Queenstown: Set against a dramatic backdrop of mountains and lakes, this is commonly noted as being the adventure sport capital of NZ. Ski, snowboard, bungee jump, jet ski and more.
Canterbury: Surrounding the South Island’s biggest city Christchurch, this area is a popular wine-making region. Fantastic camping and road trip opportunities also abound.
West Coast: Remote and sparsely populated this region is calm, peaceful and offers a variety of experiences including jet skis, glacier hiking and natural blowholes.
About as far away as it’s possible to be from most places, there are international airports in all major cities. Domestic flights are available to smaller towns. An airline alliance means it’s easy enough to get to New Zealand from most of North America and Europe. Cruising is also a popular way to get to NZ, with boats launching from Australia.
Getting Around: Buses are readily available to go between major cities within each island. If driving, catch the ferry between islands.

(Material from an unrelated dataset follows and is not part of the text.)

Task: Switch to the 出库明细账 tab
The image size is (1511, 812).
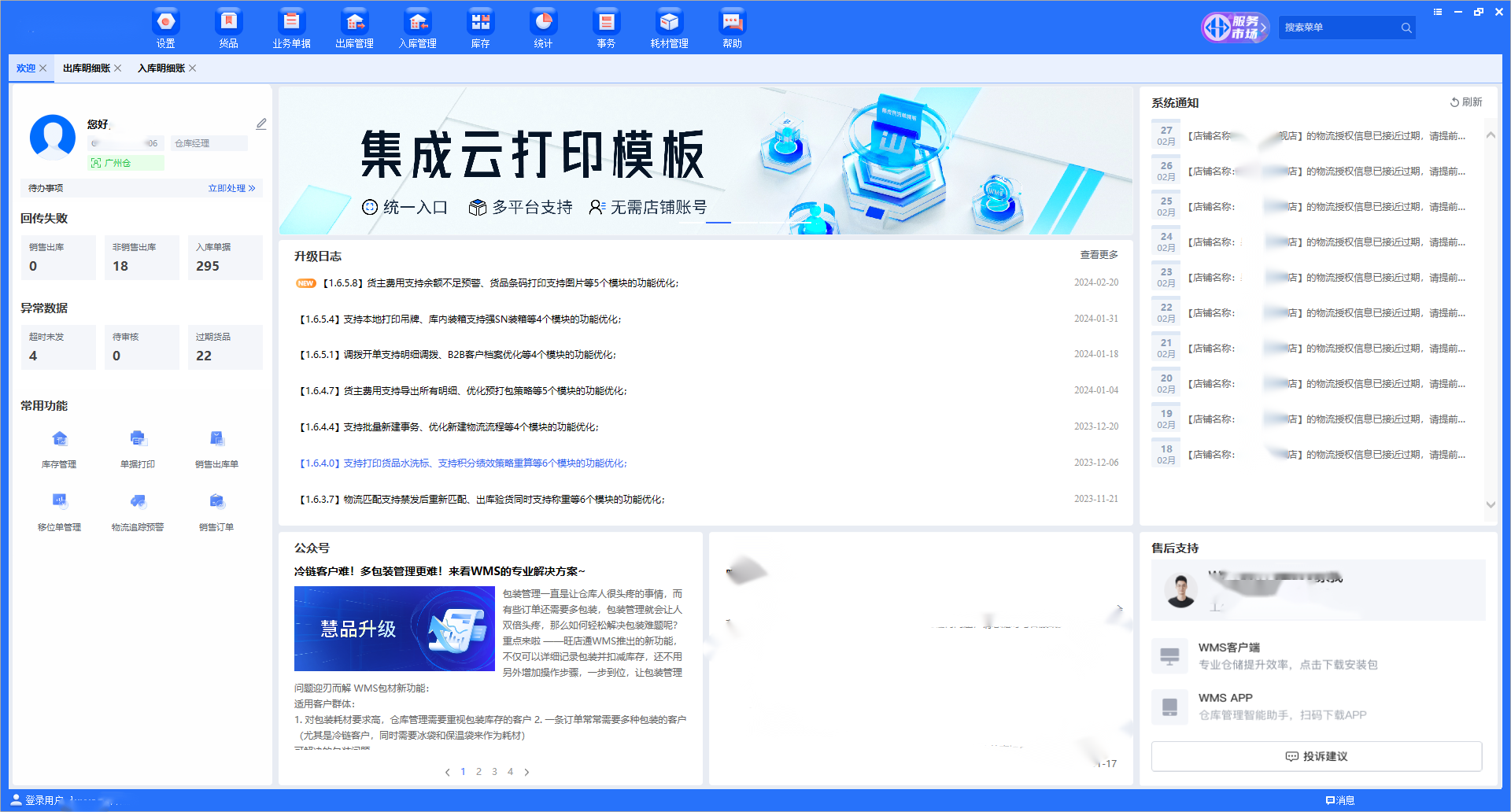Action: (x=87, y=68)
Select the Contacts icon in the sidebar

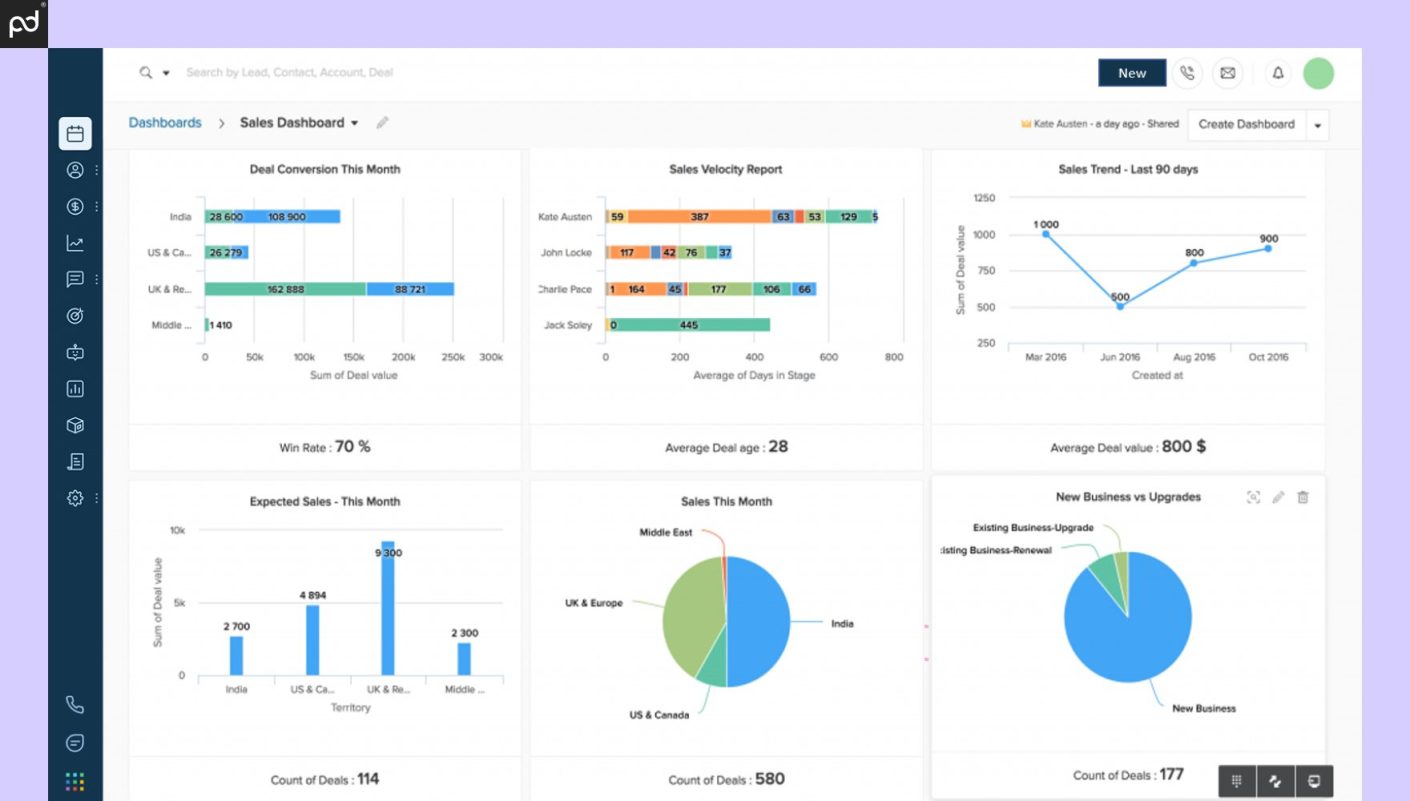click(x=75, y=170)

Don’t smoke inside: Smoking is banned in all bars, restaurants, schools, on public transport and inside public buildings. Most bars have a smokers lounge or outdoor area; make use of it or you’ll be slapped with a frown and a fine.
Don’t Tip: tipping is not customary or expected in New Zealand. If you receive exceptional service, a small tip will be appreciated but not needed.
Do be careful to follow the road rules: There are high incidences of tourist crashes so ensure that you drive on the left side of the road, keep to the speed limit and pay attention to the road signs.
Do BYO if you’re invited to a barbeque: While it’s nice to bring a bottle of wine or box of beer when you’re invited to someone’s house, if you’re going to a BBQ it’s mandatory because BBQ is just another word for a drinking session.
Do make sure you try the food: From the Bluff oysters to the Hokey Pokey ice cream, New Zealand cuisine is extremely unique. Be sure to try a slice of pavlova, a lamington, ANZAC biscuits and a Hangi.
Do ask if you need anything: Locals are extremely helpful and willing to help if you need a bathroom, a restaurant recommendation or to now where the best bar in town is.
Accommodation ranges from cheap backpackers for $20 a night to $200+ for the higher range, 5-star hotels.
Food prices can range from $5-10 for takeaways or fish and chips to $40 for a main meal from a higher level establishment. An average meal will be approximately $50 for two people. Beers are approximately $7 a pint.
Petrol prices fluctuate but hover around $1.95/liter
Domestic flights are relatively cheap if paid in advance, and buses are plentiful and will take you almost anywhere.